Worse outcomes in peripartum compared to non-pregnant women stented for DVT


Peripartum women with deep vein thrombosis (DVT) treated with catheter-directed thrombolysis and venous stenting had significantly increased rates of reintervention and loss of stent patency compared with non-pregnant women treated at the same centre.

Katalin Lestak (St Thomas’ Hospital, London, UK) presented the outcomes from a database of patients treated at St Thomas’ Hospital at the European Society for Vascular Surgery (ESVS) annual meeting (25–28 September, Valencia, Spain).

Lestak pointed out that acute iliofemoral DVT affects around 100,000 people in the UK alone and 42% will go on to develop post-thrombotic syndrome. As it stands, maternal DVT is one of the leading causes of direct mortality and morbidity in pregnant women. The current management of maternal DVT is primarily with conservative methods, but trials have shown the benefit of early clot removal and catheter-directed thrombolysis with or without stenting reducing the amount of post-thrombotic syndrome. However, pregnant women have been excluded from these trials due to the procedural risk of maternal and foetal complication.

In lieu of this, the team at St Thomas’ Hospital wanted to examine the outcomes of peripartum women with acute iliofemoral DVT presenting to their centre who have undergone catheter-directed thrombolysis and venous stenting. They performed a retrospective review of peripartum women from a database on 190 patients treated for acute iliofemoral DVT from 2012–2017. In the study, peripartum was defined as within pregnancy or up to and including six weeks post birth.

Stent patency was assessed by duplex ultrasonography at one day, two weeks, six weeks, three months, one year and annually postintervention. It was defined as <50% reduction in stent diameter.

The results were compared to non-pregnant women from the same database. The researchers found nine peripartum women treated for acute iliofemoral DVT. Of those nine, two were treated with catheterdirected thrombolysis alone and seven were treated with catheter-directed thrombolysis and venous stenting.

Lestak reported that all patients were in the peripartum with an average of four weeks post-birth. “This reflects the maximum risk time for maternal venous thromboembolism, which is zero to six weeks postbirth, where 50% of maternal venous thromboembolism occurs.
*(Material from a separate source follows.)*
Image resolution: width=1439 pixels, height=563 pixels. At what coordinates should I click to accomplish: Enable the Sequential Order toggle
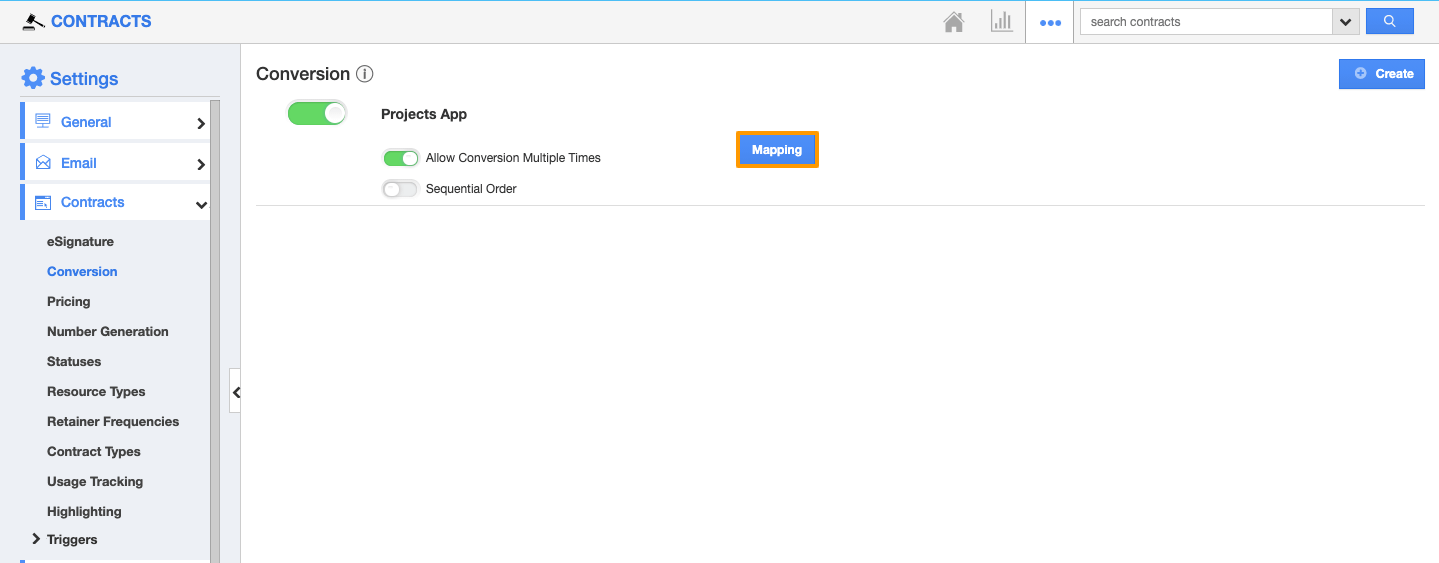click(x=400, y=189)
No patients had any history of venous thromboembolism or thrombophilia and none were on any anti-coagulation. Importantly, management by this method did not lead to any major or minor post-operative complications, including haemorrhage or other bleeding. Our rate of post-thrombotic syndrome was 14% at six-month follow-up,” she explained.

Another important and novel finding from the study, Lestak added, came when looking at cumulative rates of patency and reintervention, when substantial differences were noted between peripartum women and their non-pregnant counterparts. “When compared, peripartum women were significantly more likely to suffer loss of patency generally occurring early on, at around eight weeks post-stenting. This then followed through into rates of reintervention, where the peripartum state once again proved to be correlated to the need for further operative management,” she emphasised.

Lestak maintained that one potential explanation for these results is the hyper coagulable post thrombotic state of pregnancy, which contributes to the increased risk of thrombus formation and therefore blocking these patients’ stents.

This study has some limitations, including its retrospective nature and small sample size. Further, all of the patients were post-partum, and the results therefore cannot be extrapolated to the period before birth.

Concluding, Lestak said that this study found that peripartum women are significantly more likely to require reintervention and experience stent patency loss compared to their non-pregnant counterparts.

“Although symptomatically these women do well, higher thresholds for intervention may need to be considered, as well as more tailored case by case management of those patients undergoing catheter-directed thrombolysis and stenting in pregnancy,” she stated.